How to Make Your Nonprofit’s Emails Stand Out on Days Like Giving Tuesday

clock and faceAlthough it has been around only since 2012, Giving Tuesday (on the first Tuesday after Thanksgiving) has become the established “opening day” for year-end online donations to nonprofit organizations.

Last year (in 2015) for example, almost 700,000 online donors collectively gave over $116 million dollars to charitable causes, according to a report by ImpactLab.

Suffice it to say that no nonprofit wants to be left out of the action. And judging from the number of emails in my inbox this morning (they haven’t stopped yet!) most nonprofits have realized this fact. The sheer number of emails is verging on annoying–problematic, as it might lead some recipients to give up and delete the whole lot.

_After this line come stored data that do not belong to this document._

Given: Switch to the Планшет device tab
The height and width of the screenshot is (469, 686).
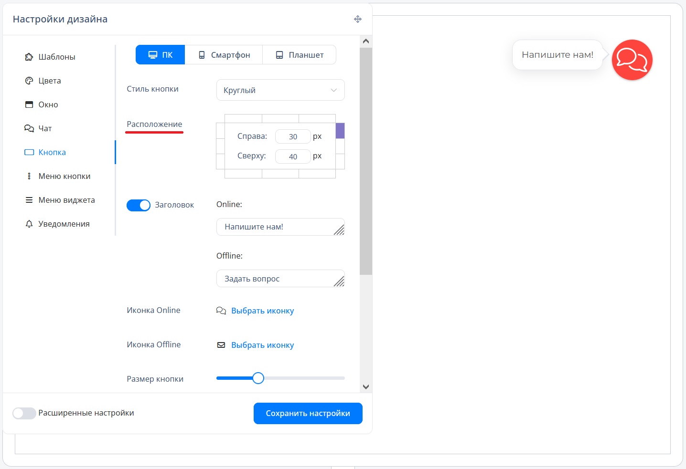Looking at the screenshot, I should coord(300,55).
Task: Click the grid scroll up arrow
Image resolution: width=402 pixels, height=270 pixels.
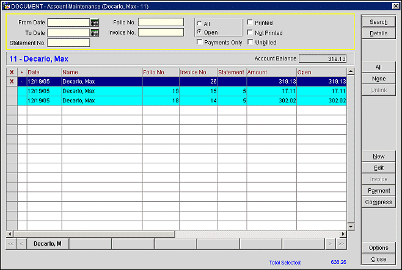Action: pos(351,71)
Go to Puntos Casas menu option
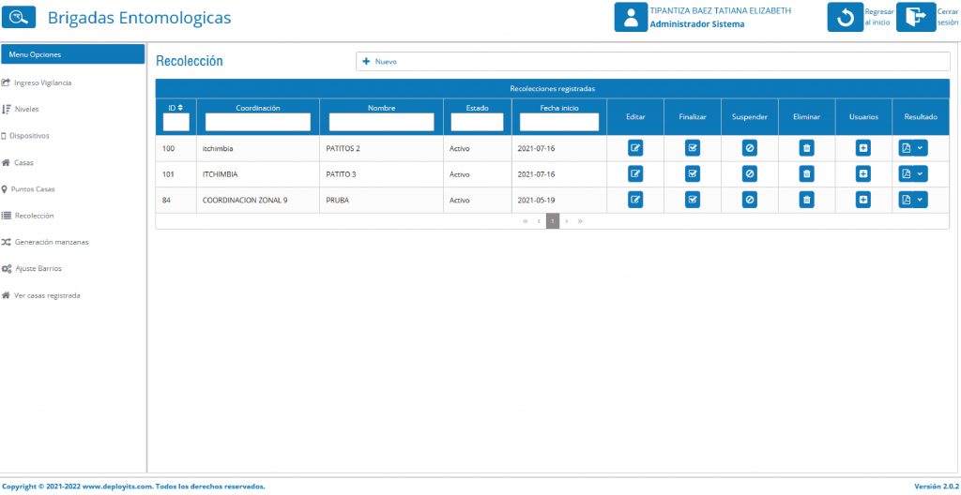 click(x=35, y=188)
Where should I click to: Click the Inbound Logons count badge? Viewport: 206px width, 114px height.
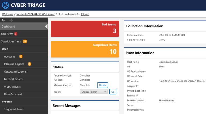[x=29, y=64]
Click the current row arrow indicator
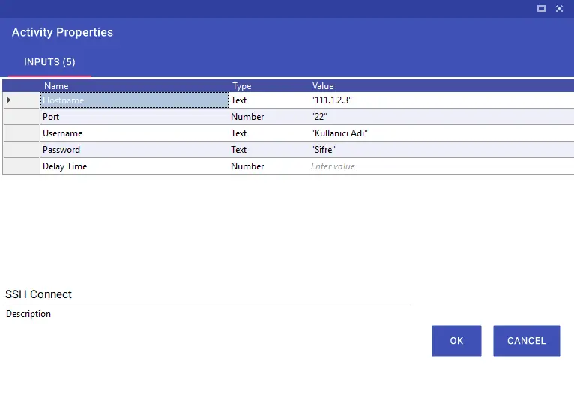Screen dimensions: 574x397 click(x=8, y=100)
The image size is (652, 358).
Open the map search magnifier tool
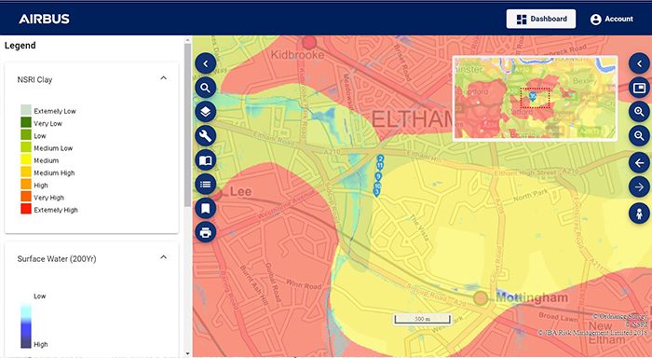(206, 88)
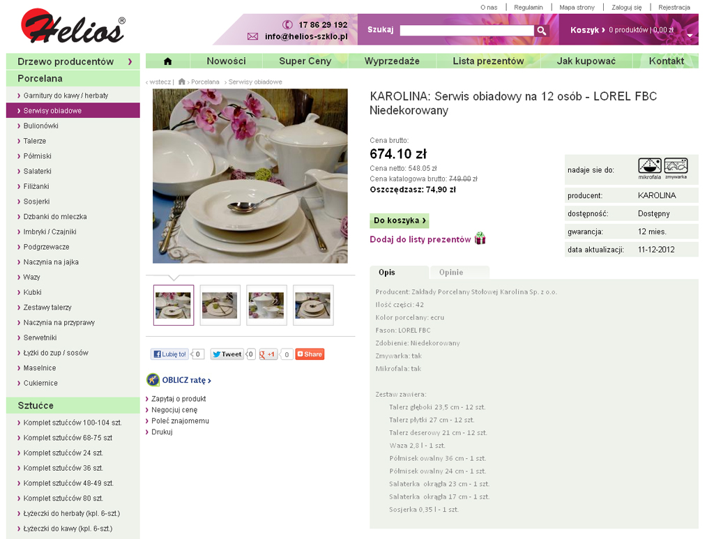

But politely staying out of the fray is no longer a realistic option. So the question becomes, how can a nonprofit distinguish itself from the others within an email subject line or (if it’s lucky and the recipient actually opens it) within the short space of an email?

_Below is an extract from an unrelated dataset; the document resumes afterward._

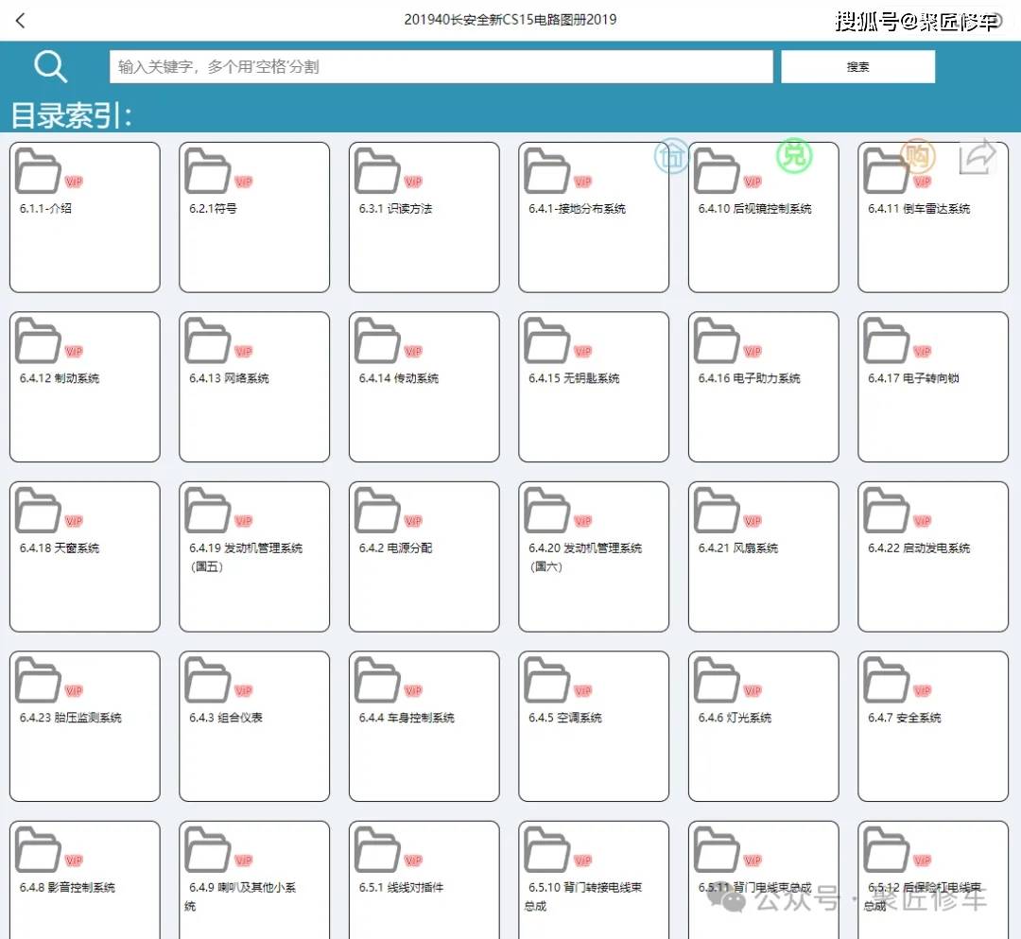Click the keyword search input field
1021x939 pixels.
pos(441,67)
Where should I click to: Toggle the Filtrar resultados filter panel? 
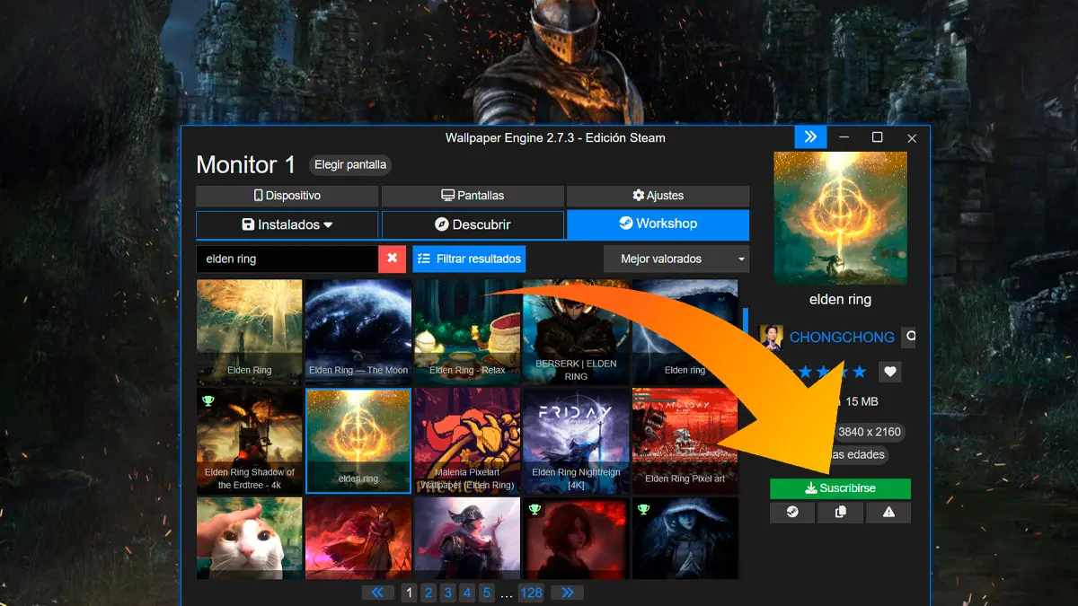(x=469, y=259)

Here’s what I’m observing various groups trying:

  • Matching gifts. Subject lines like, “Donations matched for Giving Tuesday!”, “Urgent: Your gift will go twice the distance today,” and “3-1 Match for Giving Tuesday Only” are so common that they hardly attract attention. But on the plus side, if a donor was already thinking about making a gift to a particular group, seeing a time-delimited match might tip the balance. Matching gifts also offer a subtle way with which to establish a group’s credibility, if the donor offering the match is well respected.
  • Specific reminders of what a gift will support. With every other nonprofit asking for money to help its cause, it can be eye-catching to see something like, “Send a Girl to School for $58” or “$50 will plant five native trees.”
  • An end-of-day goal. The National Wildlife Federation, for example, set a goal of receiving sufficient donations with which to “plant 5,000 native trees, in order to help wildlife survive and thrive for years to come.” On the one hand, such a goal seems rather arbitrary (couldn’t it wait until tomorrow?); on the other hand, it effectively reminds donors what their collective response can achieve.
  • Humor and/or baby seals. I did enjoy Oceana’s email subject line: “There’s a sea lion pup who wants you to open this email.” The photo inside is, of course, adorable. (Those baby seal pictures never get old!)

Sad to say, some of the email subject lines are just plain dull, such as, “Today we celebrate Giving Tuesday.” (That’s the only one I saved long enough to quote!) But at least that nonprofit didn’t sit this year’s Giving Tuesday out!